# Gesangskabine mit Eierkartons statt Noppenschaumstoff?



## KingDiamond (12. August 2010)

Guten Tag zusammen.

Ich bin "Hobbyrapper" und wollte mir nun eine Gesangskabine bauen. Ich habe schon 2 ca. 2 Meter breite Holzplatten, die ich dann an die Wand stellen würde, sodass ein "neuer Raum" entsteht. Wäre es möglich das ganze vorerst mit Eierkartons zu "dämmen" anstatt mit Noppenschaumstoff? Die Eierkartons habe ich schon hier.

PS: Ich wollte mir auch ein kleines Fenster aus Plexiglas reinbauen, würde das sehr viel an der trockenheit der Stimme ausmachen?

Liebe Grüße & Danke im Vorraus
Dylan


----------



## Kalma (12. August 2010)

> Wäre es möglich das ganze vorerst mit Eierkartons zu "dämmen" anstatt mit Noppenschaumstoff? Die Eierkartons habe ich schon hier.


Was meinst du mit dämmen?

- Dämmen nach außen?
oder
- Verbesserung der Akustik in deiner Gesangskabine?

Dämmen nach außen kannst du sowohl mit Eierkartons als auch Noppenschaum vergessen, dafür ist die Masse und Dichte der beiden Materialien zu gering.
(Es gibt bestimmt Noppenschaum der auch nach außen hin minimal dämpft, aber der ist dann sau teuer).

Mit beiden Sachen verbesserst du lediglich die Akustik im Raum, aber auch dabei würde ich zu Noppenschaum raten.
Um den Schall nach außen zu reduzieren gibt es ein paar Möglichkeiten:
- Doppelte Wand
- Schallmatten von innen vor die Wände (Das sind dicke Matten aus irgendeinem Material die den Schall reflektieren und nach außen dämmen)
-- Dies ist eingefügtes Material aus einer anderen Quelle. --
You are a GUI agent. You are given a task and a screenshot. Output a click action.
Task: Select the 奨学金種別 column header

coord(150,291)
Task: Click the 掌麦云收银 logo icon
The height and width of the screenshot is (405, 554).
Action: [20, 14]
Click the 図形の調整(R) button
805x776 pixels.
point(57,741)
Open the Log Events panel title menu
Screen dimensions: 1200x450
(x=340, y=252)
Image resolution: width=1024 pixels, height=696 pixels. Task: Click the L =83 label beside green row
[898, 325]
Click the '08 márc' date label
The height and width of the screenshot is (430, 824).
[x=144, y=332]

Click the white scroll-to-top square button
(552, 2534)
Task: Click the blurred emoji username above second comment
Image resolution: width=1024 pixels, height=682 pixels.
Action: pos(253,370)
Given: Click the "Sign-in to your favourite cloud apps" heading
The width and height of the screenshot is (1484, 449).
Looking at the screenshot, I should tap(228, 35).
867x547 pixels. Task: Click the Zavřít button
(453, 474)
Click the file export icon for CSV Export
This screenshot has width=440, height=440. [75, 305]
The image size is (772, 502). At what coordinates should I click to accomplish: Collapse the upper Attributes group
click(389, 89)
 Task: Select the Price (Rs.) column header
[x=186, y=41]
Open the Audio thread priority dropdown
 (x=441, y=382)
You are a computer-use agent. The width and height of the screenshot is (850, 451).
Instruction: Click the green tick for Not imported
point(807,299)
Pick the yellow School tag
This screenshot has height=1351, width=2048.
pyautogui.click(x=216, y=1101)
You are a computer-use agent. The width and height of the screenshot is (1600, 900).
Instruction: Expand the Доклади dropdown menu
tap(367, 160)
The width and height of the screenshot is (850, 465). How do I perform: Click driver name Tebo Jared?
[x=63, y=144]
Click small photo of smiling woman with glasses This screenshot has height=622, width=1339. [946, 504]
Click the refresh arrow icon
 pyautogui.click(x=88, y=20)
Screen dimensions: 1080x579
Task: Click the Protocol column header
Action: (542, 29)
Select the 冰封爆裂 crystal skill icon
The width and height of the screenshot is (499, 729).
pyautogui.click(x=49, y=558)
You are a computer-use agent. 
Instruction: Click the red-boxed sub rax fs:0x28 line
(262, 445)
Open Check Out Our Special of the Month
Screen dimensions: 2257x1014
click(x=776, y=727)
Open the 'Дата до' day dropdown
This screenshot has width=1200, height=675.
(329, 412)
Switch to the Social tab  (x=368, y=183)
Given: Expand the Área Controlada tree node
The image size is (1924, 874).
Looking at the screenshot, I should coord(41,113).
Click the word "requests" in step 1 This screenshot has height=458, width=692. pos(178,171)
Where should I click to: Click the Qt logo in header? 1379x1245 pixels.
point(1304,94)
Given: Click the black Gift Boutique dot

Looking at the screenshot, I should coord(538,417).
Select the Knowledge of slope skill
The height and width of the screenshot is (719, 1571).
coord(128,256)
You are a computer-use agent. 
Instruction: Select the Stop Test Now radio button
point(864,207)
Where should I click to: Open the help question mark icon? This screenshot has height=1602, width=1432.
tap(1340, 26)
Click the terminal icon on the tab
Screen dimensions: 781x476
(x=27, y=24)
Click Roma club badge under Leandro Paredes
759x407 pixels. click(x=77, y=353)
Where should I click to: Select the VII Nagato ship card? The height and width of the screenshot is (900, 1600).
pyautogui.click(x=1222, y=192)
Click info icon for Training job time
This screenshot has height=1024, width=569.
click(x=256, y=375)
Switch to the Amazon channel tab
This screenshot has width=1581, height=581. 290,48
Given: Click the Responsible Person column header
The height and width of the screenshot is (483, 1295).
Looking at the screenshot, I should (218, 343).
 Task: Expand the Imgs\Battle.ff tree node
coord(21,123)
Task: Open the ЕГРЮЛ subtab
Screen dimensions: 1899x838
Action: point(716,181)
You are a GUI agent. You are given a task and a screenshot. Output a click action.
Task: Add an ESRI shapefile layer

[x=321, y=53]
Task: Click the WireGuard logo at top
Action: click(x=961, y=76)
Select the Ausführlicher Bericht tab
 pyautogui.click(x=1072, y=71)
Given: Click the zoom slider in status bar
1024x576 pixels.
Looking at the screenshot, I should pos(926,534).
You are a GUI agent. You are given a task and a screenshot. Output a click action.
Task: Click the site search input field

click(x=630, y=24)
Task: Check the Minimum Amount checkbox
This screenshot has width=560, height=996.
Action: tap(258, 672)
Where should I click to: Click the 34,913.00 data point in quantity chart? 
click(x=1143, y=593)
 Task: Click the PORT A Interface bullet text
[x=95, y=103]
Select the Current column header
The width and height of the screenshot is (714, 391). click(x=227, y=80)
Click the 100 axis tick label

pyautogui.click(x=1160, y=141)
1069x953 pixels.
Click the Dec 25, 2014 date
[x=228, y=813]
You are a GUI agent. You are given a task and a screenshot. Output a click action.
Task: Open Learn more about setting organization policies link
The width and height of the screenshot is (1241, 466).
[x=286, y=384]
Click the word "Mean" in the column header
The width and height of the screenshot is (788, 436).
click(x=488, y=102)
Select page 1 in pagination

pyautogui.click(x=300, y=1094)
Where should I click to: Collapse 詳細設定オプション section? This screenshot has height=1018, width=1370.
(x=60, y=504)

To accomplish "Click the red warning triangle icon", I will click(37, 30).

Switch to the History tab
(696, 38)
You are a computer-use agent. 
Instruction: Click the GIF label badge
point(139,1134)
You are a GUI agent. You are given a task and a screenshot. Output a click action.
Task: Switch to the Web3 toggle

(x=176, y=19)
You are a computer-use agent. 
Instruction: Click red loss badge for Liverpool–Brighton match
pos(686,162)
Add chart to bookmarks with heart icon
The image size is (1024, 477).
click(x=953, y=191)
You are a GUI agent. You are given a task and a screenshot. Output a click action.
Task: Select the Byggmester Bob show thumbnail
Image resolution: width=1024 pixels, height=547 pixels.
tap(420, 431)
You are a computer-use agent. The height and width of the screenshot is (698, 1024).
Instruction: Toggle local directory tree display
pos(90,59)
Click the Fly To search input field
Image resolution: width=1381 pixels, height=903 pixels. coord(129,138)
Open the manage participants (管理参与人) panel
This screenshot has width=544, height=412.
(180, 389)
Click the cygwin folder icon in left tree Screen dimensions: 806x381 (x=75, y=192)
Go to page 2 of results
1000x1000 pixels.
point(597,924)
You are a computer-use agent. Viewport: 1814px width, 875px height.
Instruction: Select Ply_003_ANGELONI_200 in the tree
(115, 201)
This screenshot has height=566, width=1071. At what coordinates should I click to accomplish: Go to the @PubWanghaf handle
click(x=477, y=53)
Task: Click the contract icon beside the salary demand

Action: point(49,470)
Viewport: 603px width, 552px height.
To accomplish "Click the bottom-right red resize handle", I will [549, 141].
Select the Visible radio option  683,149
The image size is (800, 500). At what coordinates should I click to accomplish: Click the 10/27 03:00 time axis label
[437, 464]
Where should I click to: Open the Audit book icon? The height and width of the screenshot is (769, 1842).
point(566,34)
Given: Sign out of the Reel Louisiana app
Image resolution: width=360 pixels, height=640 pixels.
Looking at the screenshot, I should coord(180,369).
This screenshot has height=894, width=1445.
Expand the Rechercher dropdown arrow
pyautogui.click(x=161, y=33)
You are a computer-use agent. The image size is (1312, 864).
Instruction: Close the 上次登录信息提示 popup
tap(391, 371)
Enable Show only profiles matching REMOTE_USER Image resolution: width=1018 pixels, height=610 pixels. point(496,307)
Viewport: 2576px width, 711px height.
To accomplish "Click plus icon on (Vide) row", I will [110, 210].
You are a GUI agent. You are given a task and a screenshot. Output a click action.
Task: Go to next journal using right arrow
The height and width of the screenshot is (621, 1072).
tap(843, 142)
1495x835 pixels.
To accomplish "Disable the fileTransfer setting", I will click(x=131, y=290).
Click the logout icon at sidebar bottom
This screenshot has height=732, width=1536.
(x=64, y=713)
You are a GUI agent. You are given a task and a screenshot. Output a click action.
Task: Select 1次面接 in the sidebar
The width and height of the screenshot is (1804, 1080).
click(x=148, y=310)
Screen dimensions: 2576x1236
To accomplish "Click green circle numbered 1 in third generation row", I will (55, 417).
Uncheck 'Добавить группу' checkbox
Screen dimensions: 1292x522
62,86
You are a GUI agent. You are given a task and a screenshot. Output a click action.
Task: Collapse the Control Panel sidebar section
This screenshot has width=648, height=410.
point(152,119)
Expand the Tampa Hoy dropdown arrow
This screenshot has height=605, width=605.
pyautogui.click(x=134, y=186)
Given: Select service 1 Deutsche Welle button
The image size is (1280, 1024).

Eine doppelte Wand kannst du zum beispiel so realisieren:
Deine Holwand außen
Dämmmaterial (Stahlwolle zum Beispiel)
Gelöcherte Rigipsplatten innen.

Oder eine doppelte Wand mit Sand füllen, das aht sogar glaub ich mal jemand gemacht, aber ob das so komfortabel ist, weiß ich nicht 
Bei Türen wird das wohl mal gemacht.


Zu dem Plexiglas:
Nein, sehr viel würde es nicht ausmachen. Jenachdem wie groß halt, wenns so 1/2m² ist, ist das sicherlich ok. und auch bei 1m*50cm würd ich mir keine Gedanken machen.


Gruß
David


----------



## KingDiamond (12. August 2010)

Danke erstmal für die Antwort 
Ich meine eigentlich die Akustik im Raum (Wie laut es nach Außen hin ist, ist egal. Ist eine eigene Wohnung  )
Okay, dann werde ich wohl Noppenschaumstoff benutzten.
Eine Frage hab ich noch: Wäre es möglich, dass die Person die dann am PC und am Mischpult sitzt, hören kann was ich rappe (und natürlich den Beat) ohne dass das Mikfofon das Signal aufnimmt?
Z.B. wenn ich die Kabine fest zusammenschraube oder so 

Liebe Grüße 
Dylan


----------



## Kalma (12. August 2010)

Also klar, du kannst dir 2 Monitore hinstellen, und das Signal einfach so ausgeben lassen, ohne dass du den "Record-Button" gedrückt hast. Oder verstehe ich dich grad falsch?


----------



## KingDiamond (12. August 2010)

Nein ich meine dass man in der Gesangskabine nicht das hört, was man am PC hört bzw. was aus den Lautsprechern am Mischpult ausgegeben wird, sodass das Mirkofon NUR den Gesang aufnimmt also dass der Beat nicht in die Gesangkabine "eindringt" ausser durch die Kopfhörer.

Liebe Grüßer Dylan


----------



## Kalma (12. August 2010)

Achsoo!

Ja das geht auch, dazu müsstest du am Besten noch die Mixerkabine (Also da wo mischpult sind und so) isolieren. Da musst du ne Menge dämpfen. Das kann aufwendig werden.


----------



## KingDiamond (12. August 2010)

Hm naja da werde ich mir wohl was einfallen lassn müssen 

Danke für deine Antworten 

Liebe Grüße Dylan


----------



## bokay (12. August 2010)

Nimm zum Aufnehmen die Kopfhörer (statt Lautsprecher) Alles andere wird wohl dein Budget sprengen und dich erstmal frustrieren...

Zu den Eierkartons: klick


----------



## Kalma (12. August 2010)

Aufnehmen mit Kopfhörern sollte man stets vermeiden!
Der aufnehmende Künstler kann/sollte natürlich Kopfhörer tragen.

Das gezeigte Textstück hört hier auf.